Спустя пару минут, очистив стол и заперев стальной сейф, я напяливаю на голову шапку (флотилийская контора в пяти минутах хода) и спешу по пустынному коридору к выходу.
– В отдел флотилии, – бросаю скучающему у тумбочки вахтенному и нажимаю кнопку автоматического замка.
Далее гул бетонных маршей лестницы, хлопок пружинной двери за спиной и легкие наполняются морозным воздухом.
Скрипя ботинками по снегу, я рысцой трушу между двумя рядами казарм в сторону высящейся на берегу залива светлой многоэтажки, изредка бросая взгляды по сторонам.
В базе завершается суточный оборот службы, из чернеющей вдали режимной зоны*, в направлении парящего на сопке камбуза целеустремленно шествуют экипажи, на высоком, темно-фиолетовом небе, зажигаются первые звезды.
Пересчитав скользкий гранит ступеней, я шаркаю подошвами по лежащему на крыльце резиновому коврику, тяну на себя упругую дверь и захожу внутрь.
Там тепло, блеск линолеума и усатый Нечай в комнате дежурного.

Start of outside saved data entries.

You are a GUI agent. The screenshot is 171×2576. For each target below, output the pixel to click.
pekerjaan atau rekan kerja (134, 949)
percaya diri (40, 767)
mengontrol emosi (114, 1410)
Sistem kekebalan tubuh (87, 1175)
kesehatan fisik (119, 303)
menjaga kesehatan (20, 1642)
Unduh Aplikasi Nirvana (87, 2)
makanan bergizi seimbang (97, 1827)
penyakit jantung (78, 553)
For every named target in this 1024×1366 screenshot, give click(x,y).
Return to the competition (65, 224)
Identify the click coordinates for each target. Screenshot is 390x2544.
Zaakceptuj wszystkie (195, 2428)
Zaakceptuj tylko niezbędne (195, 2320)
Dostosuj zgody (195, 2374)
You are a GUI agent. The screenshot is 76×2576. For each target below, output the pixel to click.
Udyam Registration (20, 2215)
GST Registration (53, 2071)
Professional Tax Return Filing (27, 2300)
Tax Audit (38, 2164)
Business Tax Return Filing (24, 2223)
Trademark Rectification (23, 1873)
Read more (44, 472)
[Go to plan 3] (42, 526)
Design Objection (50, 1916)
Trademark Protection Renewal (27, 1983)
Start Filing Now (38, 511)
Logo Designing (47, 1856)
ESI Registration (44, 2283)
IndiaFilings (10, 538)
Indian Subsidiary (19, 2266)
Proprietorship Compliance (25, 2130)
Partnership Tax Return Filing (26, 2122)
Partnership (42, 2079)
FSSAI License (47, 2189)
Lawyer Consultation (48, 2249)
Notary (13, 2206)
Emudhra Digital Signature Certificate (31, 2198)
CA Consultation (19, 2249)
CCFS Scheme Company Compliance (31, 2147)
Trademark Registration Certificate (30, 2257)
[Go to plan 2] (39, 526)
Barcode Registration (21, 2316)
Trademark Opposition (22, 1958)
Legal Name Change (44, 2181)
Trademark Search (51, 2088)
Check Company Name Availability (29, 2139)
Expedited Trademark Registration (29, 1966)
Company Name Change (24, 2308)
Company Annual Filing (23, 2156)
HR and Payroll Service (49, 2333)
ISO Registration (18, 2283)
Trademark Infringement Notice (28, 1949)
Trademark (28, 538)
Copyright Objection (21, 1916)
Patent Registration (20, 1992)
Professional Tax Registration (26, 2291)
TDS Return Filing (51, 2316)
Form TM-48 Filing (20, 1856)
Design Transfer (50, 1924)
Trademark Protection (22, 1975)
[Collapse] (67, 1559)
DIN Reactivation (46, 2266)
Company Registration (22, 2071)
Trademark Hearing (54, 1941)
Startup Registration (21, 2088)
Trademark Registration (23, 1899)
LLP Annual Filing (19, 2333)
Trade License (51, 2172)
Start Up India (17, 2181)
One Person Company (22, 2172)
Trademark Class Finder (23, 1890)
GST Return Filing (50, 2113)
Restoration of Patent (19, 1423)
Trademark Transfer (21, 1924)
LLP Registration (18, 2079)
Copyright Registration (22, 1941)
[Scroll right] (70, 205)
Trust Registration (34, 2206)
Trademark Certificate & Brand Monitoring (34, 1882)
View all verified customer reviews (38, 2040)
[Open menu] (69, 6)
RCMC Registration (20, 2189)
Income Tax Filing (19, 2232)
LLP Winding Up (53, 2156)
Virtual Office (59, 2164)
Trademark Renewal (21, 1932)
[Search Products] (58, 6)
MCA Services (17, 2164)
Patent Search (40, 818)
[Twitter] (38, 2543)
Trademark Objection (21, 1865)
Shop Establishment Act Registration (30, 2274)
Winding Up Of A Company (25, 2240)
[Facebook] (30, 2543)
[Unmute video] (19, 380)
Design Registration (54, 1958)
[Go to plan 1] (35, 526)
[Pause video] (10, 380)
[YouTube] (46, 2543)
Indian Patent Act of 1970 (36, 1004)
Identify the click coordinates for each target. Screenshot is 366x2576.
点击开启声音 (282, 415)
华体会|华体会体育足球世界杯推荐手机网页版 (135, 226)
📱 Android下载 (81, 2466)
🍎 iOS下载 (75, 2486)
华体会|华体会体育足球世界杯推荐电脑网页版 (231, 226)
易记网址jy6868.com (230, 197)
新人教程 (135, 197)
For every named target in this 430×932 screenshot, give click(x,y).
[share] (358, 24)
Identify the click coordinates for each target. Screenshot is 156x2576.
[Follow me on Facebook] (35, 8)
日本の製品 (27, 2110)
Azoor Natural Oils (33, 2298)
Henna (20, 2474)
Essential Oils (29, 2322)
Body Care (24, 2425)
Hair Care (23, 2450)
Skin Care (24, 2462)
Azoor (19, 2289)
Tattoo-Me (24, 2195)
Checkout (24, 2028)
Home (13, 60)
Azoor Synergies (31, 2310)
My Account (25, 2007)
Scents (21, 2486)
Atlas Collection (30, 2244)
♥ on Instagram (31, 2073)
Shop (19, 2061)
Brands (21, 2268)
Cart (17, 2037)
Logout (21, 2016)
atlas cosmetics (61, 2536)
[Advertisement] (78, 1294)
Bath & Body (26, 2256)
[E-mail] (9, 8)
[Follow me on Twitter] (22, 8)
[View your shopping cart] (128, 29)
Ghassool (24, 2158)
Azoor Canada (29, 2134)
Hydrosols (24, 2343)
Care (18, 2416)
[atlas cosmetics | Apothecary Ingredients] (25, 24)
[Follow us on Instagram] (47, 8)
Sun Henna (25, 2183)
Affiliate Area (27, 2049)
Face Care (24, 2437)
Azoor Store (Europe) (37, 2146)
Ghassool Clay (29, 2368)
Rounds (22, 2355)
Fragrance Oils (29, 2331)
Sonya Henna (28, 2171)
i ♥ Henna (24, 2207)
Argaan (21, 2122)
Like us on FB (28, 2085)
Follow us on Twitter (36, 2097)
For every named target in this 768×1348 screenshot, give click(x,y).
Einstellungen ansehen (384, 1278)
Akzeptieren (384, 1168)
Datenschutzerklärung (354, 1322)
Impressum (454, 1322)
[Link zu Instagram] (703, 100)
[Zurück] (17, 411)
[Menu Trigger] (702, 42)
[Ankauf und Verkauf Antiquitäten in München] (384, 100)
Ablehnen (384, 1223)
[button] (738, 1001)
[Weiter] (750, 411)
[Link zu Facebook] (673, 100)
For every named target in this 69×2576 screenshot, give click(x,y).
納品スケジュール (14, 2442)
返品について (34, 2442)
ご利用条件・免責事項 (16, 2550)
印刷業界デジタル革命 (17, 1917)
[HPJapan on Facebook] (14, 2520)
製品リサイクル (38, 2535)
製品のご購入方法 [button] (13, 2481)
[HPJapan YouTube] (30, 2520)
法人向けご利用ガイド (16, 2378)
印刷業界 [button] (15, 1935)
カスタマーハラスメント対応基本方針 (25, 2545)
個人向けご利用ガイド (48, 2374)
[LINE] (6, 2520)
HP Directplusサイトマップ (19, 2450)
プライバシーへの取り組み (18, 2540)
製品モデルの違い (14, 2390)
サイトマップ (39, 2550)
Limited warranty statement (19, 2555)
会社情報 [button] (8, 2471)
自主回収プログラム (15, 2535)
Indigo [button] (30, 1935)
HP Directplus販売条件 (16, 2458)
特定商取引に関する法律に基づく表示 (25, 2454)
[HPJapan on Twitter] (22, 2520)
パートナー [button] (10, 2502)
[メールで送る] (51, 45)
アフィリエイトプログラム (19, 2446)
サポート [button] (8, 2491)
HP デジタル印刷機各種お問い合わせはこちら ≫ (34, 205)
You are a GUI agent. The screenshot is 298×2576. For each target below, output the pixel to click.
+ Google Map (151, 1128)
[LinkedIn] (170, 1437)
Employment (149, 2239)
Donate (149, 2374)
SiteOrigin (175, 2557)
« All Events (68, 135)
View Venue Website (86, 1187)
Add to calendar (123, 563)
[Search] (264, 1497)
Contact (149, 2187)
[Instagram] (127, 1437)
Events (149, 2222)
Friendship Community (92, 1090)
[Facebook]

– Как он? – жму приятелю руку и киваю в сторону начальственного кабинета
– Нормально, – встает тот со стула и поддергивает тяжелую кобуру. – Давай быстрее, топай.
Я водружаю шапку на вешалку, быстро приглаживаю волосы и следую по длинному, с десятком выходящих в него дверей коридору.
Перед самой высокой и обитой черным дерматином останавливаюсь, вдыхаю в грудь воздуха, и ступаю в полумрак тамбура.
– Да, – глухо слышится после стука, и я вхожу в кабинет.
Он громадный, с бардового цвета ковровой дорожкой, светлой полировки мебелью и портретом железного Феликса на стене.
– Давай, Королев, присаживайся, – изрекает сидящий под портретом человек и, подойдя ближе, я осторожно усаживаюсь на один из приставных стульев.
Еще с минуту Василий Ефимович просматривает какую-то бумагу из лежащей перед ним папки, затем что-то пишет в левом верхнем углу и откладывает ее в сторону.
– Ну, как дела, к выходу готовишься? – вскидывает на меня серые глаза и барабанит пальцами по столу.
– Точно так, полным ходом, – киваю я, и делаю решительное лицо.
– Добро, – скрипит кожей кресла Худяков. – А квартиру как, обживаешь?
– Уже – отвечаю я. – Спасибо.
С месяц назад, его заботами, мы с Нечаем переселились из семейного общежития в две служебные квартиры, что по военным меркам дорогого стоит.
– Ну-ну, – благодушно гудит начальник, – а теперь перейдем к делу.
Две наших лодки стоят на ремонте в Сайде, утром 31 выедешь туда и обеспечишь наше присутствие. – Что б там был порядок и никаких ЧП.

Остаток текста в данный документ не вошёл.